Thanks for detecting the potential error, and your suggestion to use SCEVCallbackVH's callback instead of WeakVH looks feasible.

I just looked at ScalarEvolution::getSCEV again and believed ExprValueMap[S].insert(WeakVH(V)) will be called only once for the same Value (It will not happen that two instances of the same Value are inserted to the set). So can we simply use a std::vector<WeakVH> instead of SetVector, which may be cheaper because SetVector uses std::vector inside of it.

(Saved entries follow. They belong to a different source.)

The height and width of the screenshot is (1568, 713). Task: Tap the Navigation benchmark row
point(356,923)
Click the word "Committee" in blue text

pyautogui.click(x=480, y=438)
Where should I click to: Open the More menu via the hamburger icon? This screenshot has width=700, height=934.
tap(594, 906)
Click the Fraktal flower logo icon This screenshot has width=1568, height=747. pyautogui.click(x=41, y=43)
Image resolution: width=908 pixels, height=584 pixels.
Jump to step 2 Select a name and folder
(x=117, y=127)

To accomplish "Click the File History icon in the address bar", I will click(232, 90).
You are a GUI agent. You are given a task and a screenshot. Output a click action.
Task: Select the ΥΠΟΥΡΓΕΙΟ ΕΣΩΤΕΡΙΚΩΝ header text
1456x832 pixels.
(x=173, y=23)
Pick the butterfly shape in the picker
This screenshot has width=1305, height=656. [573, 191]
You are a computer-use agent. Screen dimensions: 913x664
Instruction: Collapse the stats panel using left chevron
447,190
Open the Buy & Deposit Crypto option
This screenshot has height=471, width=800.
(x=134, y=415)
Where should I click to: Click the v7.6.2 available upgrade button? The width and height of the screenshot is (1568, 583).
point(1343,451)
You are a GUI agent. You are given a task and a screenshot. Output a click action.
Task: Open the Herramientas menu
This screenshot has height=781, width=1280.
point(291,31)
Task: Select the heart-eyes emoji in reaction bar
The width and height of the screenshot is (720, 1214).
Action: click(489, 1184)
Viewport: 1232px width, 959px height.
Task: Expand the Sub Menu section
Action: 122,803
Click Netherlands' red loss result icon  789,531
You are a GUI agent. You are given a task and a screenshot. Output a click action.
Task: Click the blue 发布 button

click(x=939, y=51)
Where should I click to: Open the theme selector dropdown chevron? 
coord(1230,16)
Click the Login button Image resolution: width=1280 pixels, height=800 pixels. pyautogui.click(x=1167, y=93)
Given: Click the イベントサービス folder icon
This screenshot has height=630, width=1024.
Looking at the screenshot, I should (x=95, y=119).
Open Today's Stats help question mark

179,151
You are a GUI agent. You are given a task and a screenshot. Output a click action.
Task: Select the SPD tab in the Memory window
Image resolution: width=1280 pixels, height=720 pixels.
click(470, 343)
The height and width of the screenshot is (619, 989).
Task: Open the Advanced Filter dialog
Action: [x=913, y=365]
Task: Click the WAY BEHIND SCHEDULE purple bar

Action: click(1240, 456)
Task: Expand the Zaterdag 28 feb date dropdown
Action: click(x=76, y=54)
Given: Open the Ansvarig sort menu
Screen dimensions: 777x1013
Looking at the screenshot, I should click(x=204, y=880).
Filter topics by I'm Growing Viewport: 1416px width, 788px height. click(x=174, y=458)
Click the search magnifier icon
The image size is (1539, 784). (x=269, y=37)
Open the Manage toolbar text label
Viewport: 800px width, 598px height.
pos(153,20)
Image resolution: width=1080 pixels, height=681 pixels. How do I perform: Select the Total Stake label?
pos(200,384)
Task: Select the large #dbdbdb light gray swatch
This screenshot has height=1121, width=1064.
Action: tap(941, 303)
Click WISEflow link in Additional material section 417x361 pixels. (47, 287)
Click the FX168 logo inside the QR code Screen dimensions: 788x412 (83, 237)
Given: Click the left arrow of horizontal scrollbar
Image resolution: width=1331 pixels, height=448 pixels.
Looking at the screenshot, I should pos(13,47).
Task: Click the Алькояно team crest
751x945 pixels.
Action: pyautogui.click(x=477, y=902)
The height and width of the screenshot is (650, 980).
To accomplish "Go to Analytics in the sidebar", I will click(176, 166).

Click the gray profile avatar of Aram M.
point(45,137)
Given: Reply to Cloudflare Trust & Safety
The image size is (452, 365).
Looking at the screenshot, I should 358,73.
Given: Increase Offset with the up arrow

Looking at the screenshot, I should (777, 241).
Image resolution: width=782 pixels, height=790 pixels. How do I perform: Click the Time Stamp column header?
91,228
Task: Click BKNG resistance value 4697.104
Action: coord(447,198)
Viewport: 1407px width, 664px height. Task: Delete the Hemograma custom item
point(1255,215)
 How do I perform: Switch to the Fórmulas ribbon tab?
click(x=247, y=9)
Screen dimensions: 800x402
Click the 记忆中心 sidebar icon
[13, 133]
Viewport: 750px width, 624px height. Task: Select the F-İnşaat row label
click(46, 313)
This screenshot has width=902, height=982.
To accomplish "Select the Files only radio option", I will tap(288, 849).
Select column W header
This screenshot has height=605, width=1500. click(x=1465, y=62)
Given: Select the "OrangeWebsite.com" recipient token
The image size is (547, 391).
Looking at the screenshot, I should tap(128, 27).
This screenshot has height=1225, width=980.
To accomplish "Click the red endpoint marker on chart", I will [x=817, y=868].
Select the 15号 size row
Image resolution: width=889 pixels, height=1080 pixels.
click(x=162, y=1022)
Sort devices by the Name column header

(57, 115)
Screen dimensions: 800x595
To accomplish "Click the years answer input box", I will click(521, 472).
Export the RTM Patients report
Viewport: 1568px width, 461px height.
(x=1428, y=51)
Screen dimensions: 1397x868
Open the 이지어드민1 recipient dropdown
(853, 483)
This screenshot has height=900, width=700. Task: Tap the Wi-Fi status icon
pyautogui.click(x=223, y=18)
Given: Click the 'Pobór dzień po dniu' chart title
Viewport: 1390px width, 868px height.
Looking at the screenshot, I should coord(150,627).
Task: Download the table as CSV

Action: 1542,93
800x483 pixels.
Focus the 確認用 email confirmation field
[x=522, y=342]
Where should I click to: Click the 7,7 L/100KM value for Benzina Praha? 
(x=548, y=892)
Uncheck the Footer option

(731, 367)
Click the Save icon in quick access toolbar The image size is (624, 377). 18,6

wmi updated this revision to Diff 42927.Dec 15 2015, 3:57 PM

I try std::vector and find it is possible for ExprValueMap to have duplicate Values in the vector because createSCEV will be called multiple times for the same PHI Value. Another weakness is there may be multiple WeakVHs with nullptr Values staying in the vector.

So I still follow Hal's suggestion to use SetVector<Value *>.

ScalarEvolution::eraseValueFromMap is created to ensure whenever V->S is removed from ValueExprMap, V is also removed from the set of ExprValueMap[S] . In this way, entry in ValueExprMap will always have equal or longer life time than corresponding entry in ExprValueMap. So when V is deleted and V is in a SetVector of ExprValueMap, ValueExprMap[V] can always be used as the Key of ExprValueMap.

hfinkel added inline comments.Feb 2 2016, 2:11 PM
lib/Analysis/ScalarEvolution.cpp
3319 ↗(On Diff #42927)

I'd name this FoundOne (instead of FindOne), because it indicates whether or not an AddRec was found, not a directive for the future search).

3370 ↗(On Diff #42927)

I appreciate this idea, but please don't do this by default. In a build with asserts, this check makes Value removal O(N^2). If you'd like to have this check, you'll need a separate flag. This reminds me of EnableExpensiveChecks in lib/CodeGen/SelectionDAG/LegalizeTypes.cpp.

lib/Transforms/Vectorize/LoopVectorize.cpp
2598 ↗(On Diff #42927)

dominate -> dominator

wmi marked 2 inline comments as done.Feb 2 2016, 5:52 PM
wmi added inline comments.
lib/Analysis/ScalarEvolution.cpp
3370 ↗(On Diff #42927)

I put the check under VerifySCEVMap option (similar as VerifySCEV option).

And I moved the check to ScalarEvolution::getSCEVValues from ScalarEvolution::eraseValueFromMap, so it can ensure every Value set returned by getSCEVValues don't have dangling value inside of it.

wmi updated this revision to Diff 46730.Feb 2 2016, 5:53 PM
hfinkel accepted this revision.Feb 2 2016, 6:01 PM
hfinkel edited edge metadata.

LGTM.

This revision is now accepted and ready to land.Feb 2 2016, 6:01 PM
wmi added a comment.Feb 2 2016, 8:41 PM

Thank you for your patience and thank you for providing many helpful
suggestions!

Wei.

This revision was automatically updated to reflect the committed changes.